Scene of the crime:
The Dutch holiday island of Ameland
ONE STENCH DRIVES OUT another, as prankster Till Eulenspiegel used to say, and if that was true in medieval Germany, it is even truer in the high tech, post-reunification Federal Republic. This summer the vicious news dribble of the Catholic sex abuse scandal soon gave way to the truly sadistic North Sea summer camp story. Since then, both have since been unseated by the horrific Love Parade disaster of Duisburg on July 24 (which I wrote about here).
But faster and gaudier news images do not actually drive earlier evils out of the world, they merely push their heads under water until they are forced back up for air. This is the case with the North Sea summer camp nightmare in early July, where at least eight teenage German boys vacationing on the Dutch island of Ameland were repeatedly sodomized by around a dozen older youths brandishing Coke bottles and broomsticks while their camp supervisors slept. (I already wrote a comprehensive account of the event here.)
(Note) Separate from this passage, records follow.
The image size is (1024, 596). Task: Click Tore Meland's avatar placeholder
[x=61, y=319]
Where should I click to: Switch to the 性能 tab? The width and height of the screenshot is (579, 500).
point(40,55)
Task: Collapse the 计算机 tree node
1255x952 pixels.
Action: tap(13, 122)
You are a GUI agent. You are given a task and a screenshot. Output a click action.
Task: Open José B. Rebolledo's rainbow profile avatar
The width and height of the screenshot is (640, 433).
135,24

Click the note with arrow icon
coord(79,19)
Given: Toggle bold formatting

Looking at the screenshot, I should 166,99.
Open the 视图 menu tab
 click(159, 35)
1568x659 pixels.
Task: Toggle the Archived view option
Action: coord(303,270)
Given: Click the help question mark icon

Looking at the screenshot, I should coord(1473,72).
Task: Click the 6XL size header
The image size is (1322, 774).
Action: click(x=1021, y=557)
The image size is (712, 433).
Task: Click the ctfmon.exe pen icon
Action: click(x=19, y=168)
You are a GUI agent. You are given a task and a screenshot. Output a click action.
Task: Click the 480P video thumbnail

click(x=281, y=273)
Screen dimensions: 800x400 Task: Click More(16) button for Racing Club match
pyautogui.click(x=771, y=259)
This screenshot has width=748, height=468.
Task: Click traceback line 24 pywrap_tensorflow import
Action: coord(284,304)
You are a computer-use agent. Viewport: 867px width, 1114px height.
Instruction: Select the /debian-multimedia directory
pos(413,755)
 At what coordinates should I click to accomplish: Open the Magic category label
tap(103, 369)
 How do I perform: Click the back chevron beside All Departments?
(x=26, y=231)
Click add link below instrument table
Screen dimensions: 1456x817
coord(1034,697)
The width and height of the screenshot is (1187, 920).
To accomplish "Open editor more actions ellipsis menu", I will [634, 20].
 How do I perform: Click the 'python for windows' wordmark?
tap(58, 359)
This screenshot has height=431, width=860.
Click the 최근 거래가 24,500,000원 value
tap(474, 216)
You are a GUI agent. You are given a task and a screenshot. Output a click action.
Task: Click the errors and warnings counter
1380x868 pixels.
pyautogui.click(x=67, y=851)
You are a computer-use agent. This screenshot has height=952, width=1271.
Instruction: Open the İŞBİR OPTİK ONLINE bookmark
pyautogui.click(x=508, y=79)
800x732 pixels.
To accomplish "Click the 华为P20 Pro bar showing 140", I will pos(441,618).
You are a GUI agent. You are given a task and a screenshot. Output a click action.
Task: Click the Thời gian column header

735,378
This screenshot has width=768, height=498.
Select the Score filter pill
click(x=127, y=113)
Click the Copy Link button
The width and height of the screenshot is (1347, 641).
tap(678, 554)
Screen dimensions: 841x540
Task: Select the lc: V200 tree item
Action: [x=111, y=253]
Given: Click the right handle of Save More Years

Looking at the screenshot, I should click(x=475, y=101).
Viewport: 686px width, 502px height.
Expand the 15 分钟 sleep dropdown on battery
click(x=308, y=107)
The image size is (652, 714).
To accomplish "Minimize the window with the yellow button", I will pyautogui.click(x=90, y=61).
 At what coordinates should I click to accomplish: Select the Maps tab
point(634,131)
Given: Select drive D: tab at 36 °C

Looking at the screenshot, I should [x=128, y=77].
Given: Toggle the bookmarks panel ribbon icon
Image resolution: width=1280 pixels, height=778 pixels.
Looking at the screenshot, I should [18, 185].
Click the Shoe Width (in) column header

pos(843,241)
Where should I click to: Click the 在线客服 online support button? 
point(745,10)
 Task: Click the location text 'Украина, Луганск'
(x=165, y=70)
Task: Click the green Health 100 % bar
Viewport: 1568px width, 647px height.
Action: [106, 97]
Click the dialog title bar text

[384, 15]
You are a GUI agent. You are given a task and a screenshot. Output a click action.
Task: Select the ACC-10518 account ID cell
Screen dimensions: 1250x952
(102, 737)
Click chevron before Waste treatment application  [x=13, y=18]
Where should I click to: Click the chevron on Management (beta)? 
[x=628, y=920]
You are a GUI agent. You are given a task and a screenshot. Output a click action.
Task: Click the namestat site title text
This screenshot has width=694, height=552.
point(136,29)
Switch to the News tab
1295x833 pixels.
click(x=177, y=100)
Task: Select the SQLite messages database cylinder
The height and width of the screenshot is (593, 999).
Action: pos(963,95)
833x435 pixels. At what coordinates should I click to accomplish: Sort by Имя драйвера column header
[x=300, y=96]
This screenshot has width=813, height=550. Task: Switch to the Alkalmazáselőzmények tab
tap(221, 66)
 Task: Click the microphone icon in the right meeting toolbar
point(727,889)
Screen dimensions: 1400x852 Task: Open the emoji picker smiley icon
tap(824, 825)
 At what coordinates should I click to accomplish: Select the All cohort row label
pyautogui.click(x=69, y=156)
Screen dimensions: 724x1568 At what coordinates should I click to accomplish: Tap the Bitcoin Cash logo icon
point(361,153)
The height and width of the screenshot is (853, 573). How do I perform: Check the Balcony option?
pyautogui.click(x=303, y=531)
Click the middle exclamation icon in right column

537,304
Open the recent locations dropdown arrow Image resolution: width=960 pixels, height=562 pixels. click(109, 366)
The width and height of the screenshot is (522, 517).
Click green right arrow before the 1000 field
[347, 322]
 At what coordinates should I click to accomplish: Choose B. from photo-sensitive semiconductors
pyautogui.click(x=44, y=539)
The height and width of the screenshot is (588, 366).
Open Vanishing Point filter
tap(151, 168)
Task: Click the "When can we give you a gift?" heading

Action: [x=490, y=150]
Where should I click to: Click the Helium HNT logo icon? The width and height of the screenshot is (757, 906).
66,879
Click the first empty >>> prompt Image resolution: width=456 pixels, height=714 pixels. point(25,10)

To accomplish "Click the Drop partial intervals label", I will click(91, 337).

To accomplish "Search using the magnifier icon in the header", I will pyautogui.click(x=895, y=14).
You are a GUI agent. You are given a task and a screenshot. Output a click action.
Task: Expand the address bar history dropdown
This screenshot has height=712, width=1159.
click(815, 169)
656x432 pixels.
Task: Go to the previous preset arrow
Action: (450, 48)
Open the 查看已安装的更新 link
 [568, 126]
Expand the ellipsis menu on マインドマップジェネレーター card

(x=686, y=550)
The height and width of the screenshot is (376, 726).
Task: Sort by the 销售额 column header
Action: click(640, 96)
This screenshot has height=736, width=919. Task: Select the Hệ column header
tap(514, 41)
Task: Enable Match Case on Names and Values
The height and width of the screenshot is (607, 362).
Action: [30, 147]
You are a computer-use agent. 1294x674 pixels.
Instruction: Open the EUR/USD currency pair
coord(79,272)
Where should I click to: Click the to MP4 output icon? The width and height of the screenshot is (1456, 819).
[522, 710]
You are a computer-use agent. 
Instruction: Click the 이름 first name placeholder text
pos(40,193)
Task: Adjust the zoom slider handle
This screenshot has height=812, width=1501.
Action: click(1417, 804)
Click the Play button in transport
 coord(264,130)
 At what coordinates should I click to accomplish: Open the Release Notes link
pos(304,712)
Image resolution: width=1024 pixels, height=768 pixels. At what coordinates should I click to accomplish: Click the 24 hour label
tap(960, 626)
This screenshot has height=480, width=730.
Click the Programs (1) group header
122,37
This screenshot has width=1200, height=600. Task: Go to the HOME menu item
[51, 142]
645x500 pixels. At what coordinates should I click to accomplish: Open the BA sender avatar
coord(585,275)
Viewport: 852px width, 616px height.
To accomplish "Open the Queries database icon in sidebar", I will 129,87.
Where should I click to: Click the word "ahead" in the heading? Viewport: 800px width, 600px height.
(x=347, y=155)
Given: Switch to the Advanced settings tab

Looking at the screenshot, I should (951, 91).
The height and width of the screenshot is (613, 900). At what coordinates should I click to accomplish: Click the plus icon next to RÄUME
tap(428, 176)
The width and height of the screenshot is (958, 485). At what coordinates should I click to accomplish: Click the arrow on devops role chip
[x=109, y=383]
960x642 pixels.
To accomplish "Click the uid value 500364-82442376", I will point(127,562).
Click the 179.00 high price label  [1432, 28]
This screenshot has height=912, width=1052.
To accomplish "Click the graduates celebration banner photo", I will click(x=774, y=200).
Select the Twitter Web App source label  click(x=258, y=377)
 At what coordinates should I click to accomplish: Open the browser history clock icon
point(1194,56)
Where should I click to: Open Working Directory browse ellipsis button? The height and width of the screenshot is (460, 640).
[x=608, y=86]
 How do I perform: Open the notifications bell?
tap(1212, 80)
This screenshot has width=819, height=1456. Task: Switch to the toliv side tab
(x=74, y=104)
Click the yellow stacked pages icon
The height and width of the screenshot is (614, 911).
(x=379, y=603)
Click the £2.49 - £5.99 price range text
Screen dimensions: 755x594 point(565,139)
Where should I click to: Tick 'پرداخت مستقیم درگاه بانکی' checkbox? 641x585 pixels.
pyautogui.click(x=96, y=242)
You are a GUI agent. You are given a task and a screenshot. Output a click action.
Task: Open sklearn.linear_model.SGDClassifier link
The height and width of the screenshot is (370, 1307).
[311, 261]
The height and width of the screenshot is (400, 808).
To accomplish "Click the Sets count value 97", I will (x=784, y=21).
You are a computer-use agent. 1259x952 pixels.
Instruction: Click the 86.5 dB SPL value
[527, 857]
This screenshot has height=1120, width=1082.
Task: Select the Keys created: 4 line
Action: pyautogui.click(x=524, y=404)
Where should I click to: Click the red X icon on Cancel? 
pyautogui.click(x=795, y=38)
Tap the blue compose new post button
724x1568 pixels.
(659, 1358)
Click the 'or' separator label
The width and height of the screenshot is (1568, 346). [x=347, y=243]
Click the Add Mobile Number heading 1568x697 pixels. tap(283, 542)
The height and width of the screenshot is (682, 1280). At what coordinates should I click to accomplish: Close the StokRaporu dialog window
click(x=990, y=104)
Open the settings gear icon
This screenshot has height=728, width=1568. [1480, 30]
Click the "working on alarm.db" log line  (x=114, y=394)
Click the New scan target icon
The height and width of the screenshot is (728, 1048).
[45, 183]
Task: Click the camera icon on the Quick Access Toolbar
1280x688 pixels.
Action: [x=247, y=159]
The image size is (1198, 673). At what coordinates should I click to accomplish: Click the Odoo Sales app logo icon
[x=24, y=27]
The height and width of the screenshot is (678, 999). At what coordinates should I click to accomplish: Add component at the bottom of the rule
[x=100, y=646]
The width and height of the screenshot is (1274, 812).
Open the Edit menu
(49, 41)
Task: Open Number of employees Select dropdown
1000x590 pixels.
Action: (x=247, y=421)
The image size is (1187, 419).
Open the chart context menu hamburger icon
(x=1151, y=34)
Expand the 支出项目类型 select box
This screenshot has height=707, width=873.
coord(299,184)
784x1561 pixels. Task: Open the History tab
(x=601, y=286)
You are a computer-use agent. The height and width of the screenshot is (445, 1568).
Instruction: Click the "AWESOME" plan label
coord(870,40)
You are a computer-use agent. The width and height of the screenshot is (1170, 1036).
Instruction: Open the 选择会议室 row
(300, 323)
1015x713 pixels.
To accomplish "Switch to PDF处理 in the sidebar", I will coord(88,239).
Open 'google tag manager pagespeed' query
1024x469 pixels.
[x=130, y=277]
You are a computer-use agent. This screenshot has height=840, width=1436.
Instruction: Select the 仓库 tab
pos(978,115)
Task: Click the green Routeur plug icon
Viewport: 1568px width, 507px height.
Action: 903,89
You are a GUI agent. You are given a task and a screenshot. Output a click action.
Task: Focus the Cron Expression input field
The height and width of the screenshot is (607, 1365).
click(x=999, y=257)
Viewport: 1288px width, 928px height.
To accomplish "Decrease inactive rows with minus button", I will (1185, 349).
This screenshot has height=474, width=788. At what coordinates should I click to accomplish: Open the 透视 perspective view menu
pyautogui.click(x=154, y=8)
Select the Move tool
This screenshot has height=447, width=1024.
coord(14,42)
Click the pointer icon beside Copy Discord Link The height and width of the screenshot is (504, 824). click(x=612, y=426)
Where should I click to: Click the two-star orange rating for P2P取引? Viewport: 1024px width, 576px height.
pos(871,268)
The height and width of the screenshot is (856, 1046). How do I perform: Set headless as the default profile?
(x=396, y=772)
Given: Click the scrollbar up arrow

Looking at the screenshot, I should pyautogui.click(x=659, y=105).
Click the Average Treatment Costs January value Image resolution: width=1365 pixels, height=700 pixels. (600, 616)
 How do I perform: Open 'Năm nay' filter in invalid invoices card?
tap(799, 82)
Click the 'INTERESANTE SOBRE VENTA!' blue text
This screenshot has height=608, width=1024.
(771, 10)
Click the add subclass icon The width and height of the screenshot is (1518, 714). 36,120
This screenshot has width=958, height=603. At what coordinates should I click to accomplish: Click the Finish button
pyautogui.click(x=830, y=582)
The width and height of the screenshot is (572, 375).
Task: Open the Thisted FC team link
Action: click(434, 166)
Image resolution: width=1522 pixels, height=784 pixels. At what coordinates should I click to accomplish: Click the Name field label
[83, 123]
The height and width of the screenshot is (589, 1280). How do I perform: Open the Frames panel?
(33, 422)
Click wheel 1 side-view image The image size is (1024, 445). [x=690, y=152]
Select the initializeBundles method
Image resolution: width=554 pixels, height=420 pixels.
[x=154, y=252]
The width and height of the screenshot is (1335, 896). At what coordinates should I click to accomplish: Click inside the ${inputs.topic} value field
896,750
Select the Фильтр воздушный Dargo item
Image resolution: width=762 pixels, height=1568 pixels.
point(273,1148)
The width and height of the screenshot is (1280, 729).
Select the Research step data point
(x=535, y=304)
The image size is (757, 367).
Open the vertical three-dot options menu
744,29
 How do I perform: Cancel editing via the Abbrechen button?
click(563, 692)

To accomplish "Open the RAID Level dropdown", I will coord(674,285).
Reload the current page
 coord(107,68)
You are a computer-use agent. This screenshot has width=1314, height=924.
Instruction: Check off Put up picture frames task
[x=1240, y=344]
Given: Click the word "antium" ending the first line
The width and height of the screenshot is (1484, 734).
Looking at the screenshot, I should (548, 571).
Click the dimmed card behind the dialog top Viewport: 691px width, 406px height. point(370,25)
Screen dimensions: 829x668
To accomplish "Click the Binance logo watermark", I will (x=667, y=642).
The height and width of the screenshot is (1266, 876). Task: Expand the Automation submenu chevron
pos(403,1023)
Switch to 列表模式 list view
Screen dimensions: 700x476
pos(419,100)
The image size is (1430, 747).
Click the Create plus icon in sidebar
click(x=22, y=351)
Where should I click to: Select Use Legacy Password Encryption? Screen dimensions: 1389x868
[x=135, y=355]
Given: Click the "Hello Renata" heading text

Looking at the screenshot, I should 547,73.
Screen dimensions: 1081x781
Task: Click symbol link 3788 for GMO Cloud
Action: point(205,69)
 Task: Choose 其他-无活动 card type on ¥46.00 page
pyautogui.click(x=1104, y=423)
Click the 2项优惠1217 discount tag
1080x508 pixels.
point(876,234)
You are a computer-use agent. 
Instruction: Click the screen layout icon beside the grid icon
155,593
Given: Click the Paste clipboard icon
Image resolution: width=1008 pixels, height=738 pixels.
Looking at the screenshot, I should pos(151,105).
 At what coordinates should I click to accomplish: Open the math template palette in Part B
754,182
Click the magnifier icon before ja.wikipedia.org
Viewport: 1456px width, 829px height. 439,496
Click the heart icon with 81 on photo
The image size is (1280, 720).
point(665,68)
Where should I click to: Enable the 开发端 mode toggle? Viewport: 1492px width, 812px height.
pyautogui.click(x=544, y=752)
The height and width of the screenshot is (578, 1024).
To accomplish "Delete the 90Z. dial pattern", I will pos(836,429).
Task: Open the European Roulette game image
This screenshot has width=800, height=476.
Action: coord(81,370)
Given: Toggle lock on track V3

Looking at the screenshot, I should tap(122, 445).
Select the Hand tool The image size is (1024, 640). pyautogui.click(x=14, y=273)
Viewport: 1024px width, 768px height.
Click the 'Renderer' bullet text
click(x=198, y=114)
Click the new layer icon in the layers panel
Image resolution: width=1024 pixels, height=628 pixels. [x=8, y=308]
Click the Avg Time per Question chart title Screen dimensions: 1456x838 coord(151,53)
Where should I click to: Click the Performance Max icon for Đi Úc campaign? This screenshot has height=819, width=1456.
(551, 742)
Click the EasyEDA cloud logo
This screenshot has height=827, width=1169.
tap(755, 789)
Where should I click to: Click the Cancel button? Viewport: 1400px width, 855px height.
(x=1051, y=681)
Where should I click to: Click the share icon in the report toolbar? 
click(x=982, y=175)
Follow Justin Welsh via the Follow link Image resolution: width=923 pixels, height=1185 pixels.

The authorities in the kids’ hometown of Osnabrück will likely need the rest of August to finish interrogating the approximately forty witnesses in the dormitory. For now, public prosecutor Alexander Retemeyer is busy “preparing an overview from which we can discover who did what, when, and where.” So far, eight perpetrators and eight victims have made complete statements, and several of the attackers have made formal confessions. They face charges of “assault occasioning grievous bodily harm, rape, and severe sexual abuse.” The complete investigation may take another three months.
But then what? In comments to the Neue Osnabrücker Zeitung, Retemeyer said he was looking at a variety of options, which could include prison sentences of between six months and ten years. But the case might never even go to trial. Instead, Retemeyer says that the boys could undergo “educational measures,” such as “dialogues between perpetrators and victims under the supervision of the youth welfare office,” a sentence to perform a certain amount of “public service,” or else a course in “anti-aggression training.” The rest, it seems, will be silence.
Now it’s hardly for the likes of me to second-guess the public prosecutor’s expertise in dealing with juvenile delinquents who assault their peers with broomsticks – even if there is evidence that they actually planned the whole thing in advance. And what’s the point in sending children to mingle with hardened criminals, where they are more than likely to receive the same medicine they administered to their victims? But it seems to me as an ex-teenager and now father that in the case of the North Sea dormitory rape club, Justice is not only blind, it is also – like the summer camp’s clueless supervisors – on vacation. It is the sort of absurd situation that Till Eulenspiegel would have appreciated all too well.
Patron saint of the absurd:
Medieval trickster Till Eulenspiegel


Salon.com
Comments
Although these assaults are "sexual" in content, they are how young men learn to dominate and humiliate other men or women. It's best this cycle of abuse is stopped on both sides before they become hardened to the scars inflicted.
Yes, that's the idea, and I sure hope to heck it works they way the authorities intend it to...
@Stellaa
It's the Dutch, actually, and I've also been wondering why it isn't their police force doing the investigating.
mediation might not work, but revenge and branding haven't been brilliantly successful, either.
i'm inclined toward the traditional chinese view: beat the parents who clearly haven't been passing on the wisdom of confucius.
If you add that people are more prone to violence, develop a more and more dehumanized perception of other human beings and are growingly obtuse to the pain they witness or inflict, stories like this seem more likely to flourish rather than to decline in the future.
Empathy is probably the key to any response society should enact - to recreate the missing link between our actions and the awareness of the pain and damage they cause to others. That link may have been severed by too many flat screens educating and desensitizing us and our children into seeing hitting people and hearing them shout out of pain as a synonym to entertainment and healthy self-assertion. Violent or abusive parents do a similar job.
Actually, many young perpetrators are deeply surprised and confused the first time they hear the story from their victims' viewpoint. They had no idea. As if a part of their brain were switched on for the first time.